• **What to work on**
In the data below, the copy begins at the line containing "Task: Select the" and runs through the last line; repeat those lines exactly, minus the pictures.

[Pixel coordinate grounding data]
+---+

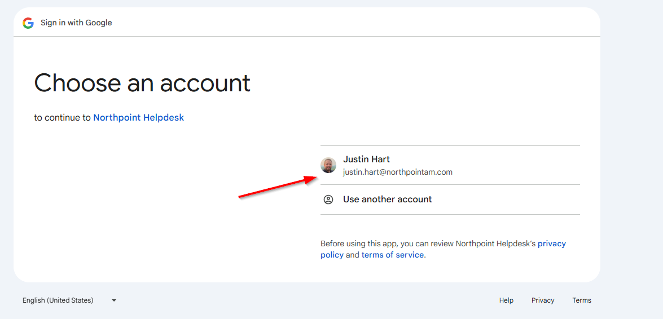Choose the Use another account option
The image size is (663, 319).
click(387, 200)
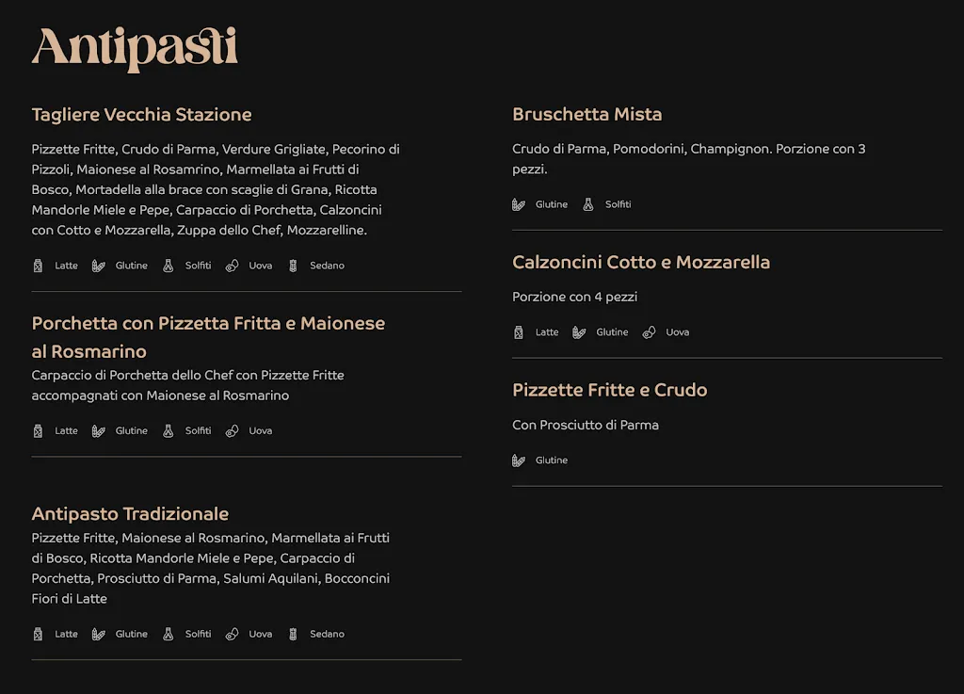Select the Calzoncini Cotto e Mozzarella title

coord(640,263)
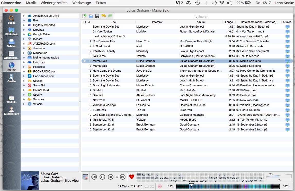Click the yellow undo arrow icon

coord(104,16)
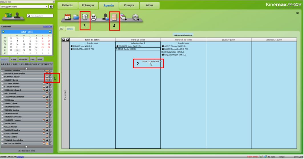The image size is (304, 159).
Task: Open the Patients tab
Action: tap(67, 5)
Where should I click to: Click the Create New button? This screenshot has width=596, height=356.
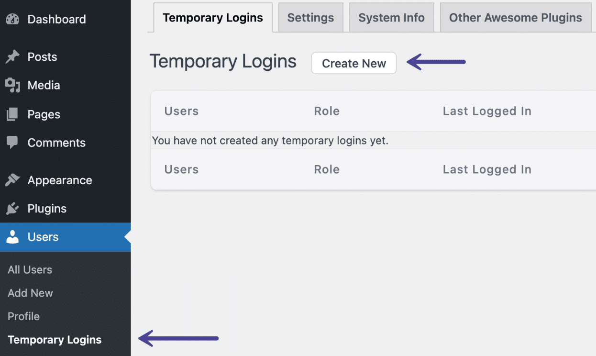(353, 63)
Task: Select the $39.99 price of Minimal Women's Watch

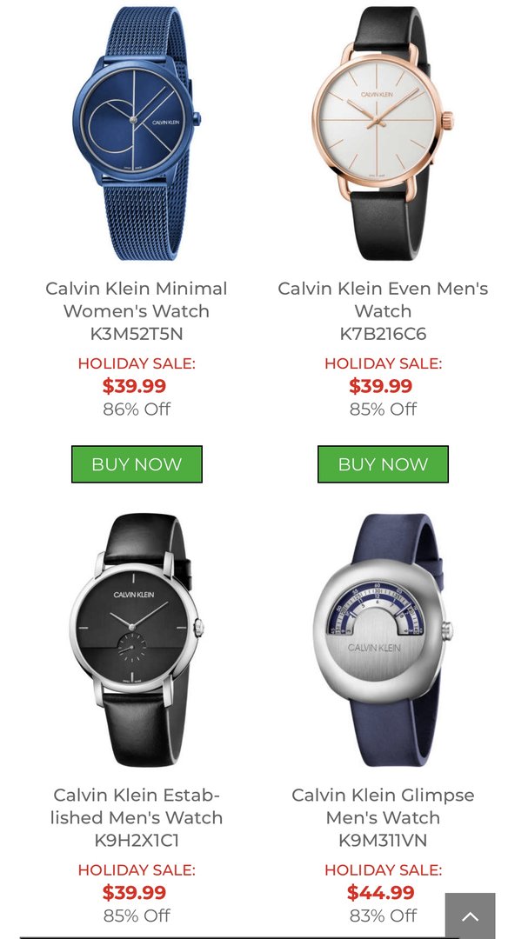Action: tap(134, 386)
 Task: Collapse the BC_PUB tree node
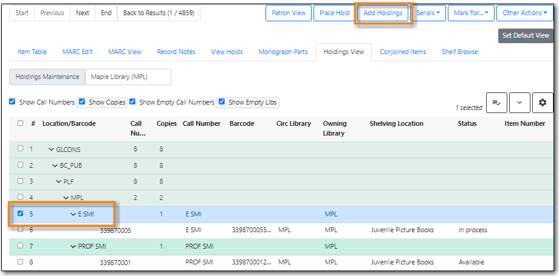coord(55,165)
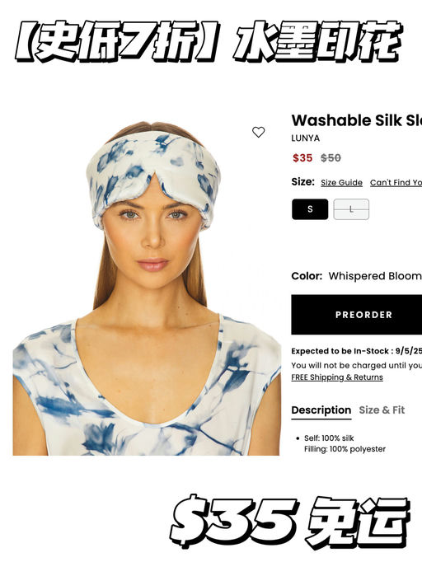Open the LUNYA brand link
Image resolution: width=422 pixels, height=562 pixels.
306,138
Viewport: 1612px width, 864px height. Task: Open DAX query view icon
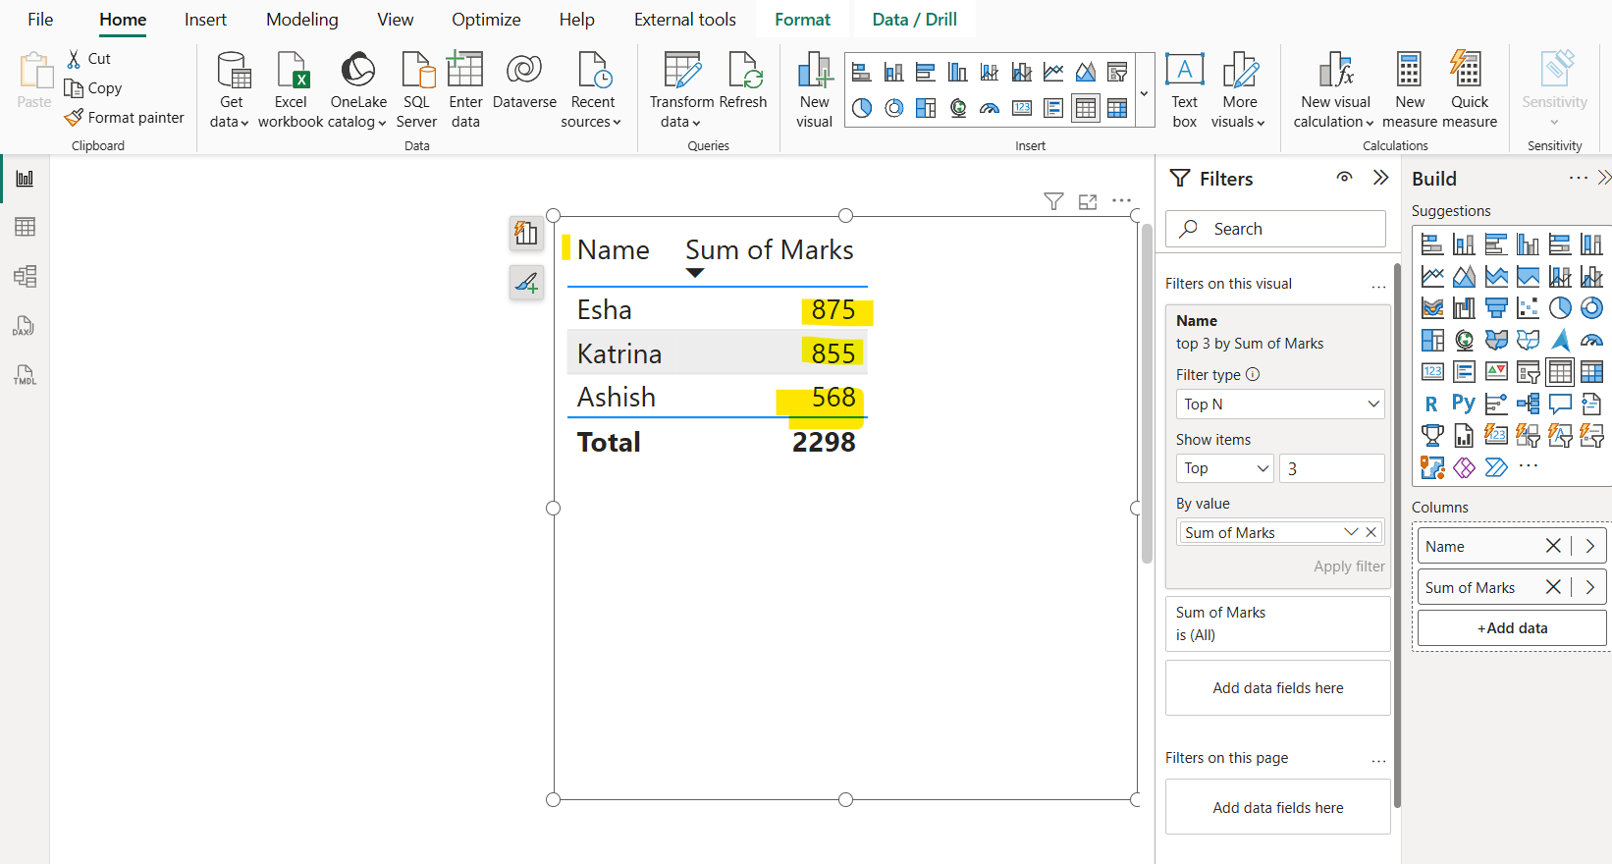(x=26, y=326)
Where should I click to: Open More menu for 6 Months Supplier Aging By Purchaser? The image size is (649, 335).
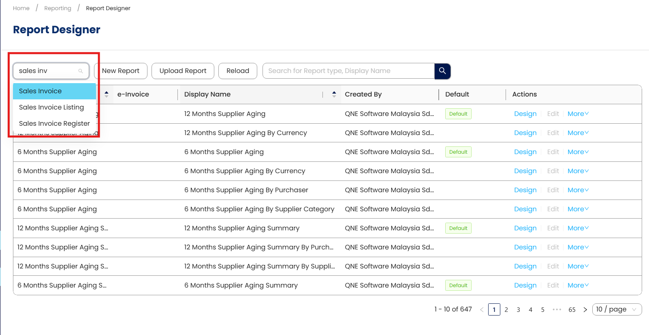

+---+

• **Your solution**
Task: Select the $39.99 price of Minimal Women's Watch

Action: tap(134, 386)
 Task: Collapse the BC_PUB tree node
coord(55,165)
Open the LUNYA brand link
Image resolution: width=422 pixels, height=562 pixels.
306,138
Viewport: 1612px width, 864px height. Task: Open DAX query view icon
(x=26, y=326)
Where should I click to: Open More menu for 6 Months Supplier Aging By Purchaser? The image size is (649, 335).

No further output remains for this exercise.